|Emerging Technology Trends on Advanced Engineering Research - 2012
|Foundation of Computer Science USA
|ICETT - Number 1
|Authors: S. Mohan Kumar, G. Balakrishnan
S. Mohan Kumar, G. Balakrishnan . Classification of Microcalcification in Digital Mammogram using Stochastic Neighbor Embedding and KNN Classifier. Emerging Technology Trends on Advanced Engineering Research - 2012. ICETT, 1 (January 2013), 5-9.

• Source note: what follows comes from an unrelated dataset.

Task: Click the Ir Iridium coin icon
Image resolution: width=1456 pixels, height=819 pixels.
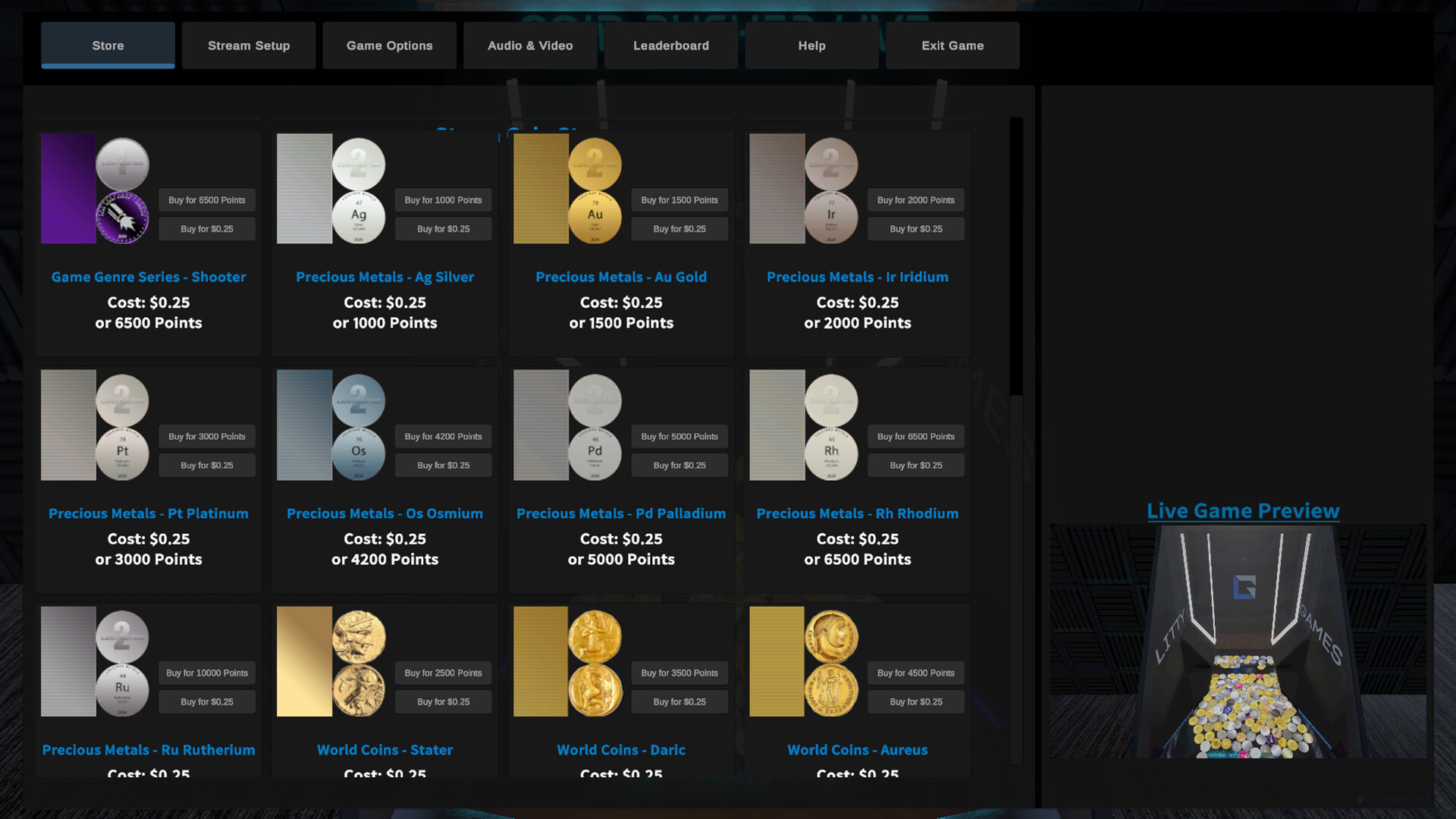Action: (831, 217)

Breast cancer has become a common health problem in developed and developing countries during the last decades and also the leading cause of mortality in women each year. Mammogram is a special x-ray examination of the breast made with specific x-ray equipment that can often find tumors too small to be felt. In this paper, the classification of microcalcification in digital mammogram is achieved by using Stochastic Neighbor Embedding (SNE) for reducing high dimensionality data into relatively low dimensional data and K-Nearest Neighbor (KNN) Classifier. This system classifies the mammogram images into normal or abnormal, and the abnormal severity into benign or malignant. Mammography Image Analysis society (MIAS) database is used to evaluate the proposed system. The experiments demonstrate that the proposed method can provide better classification rate.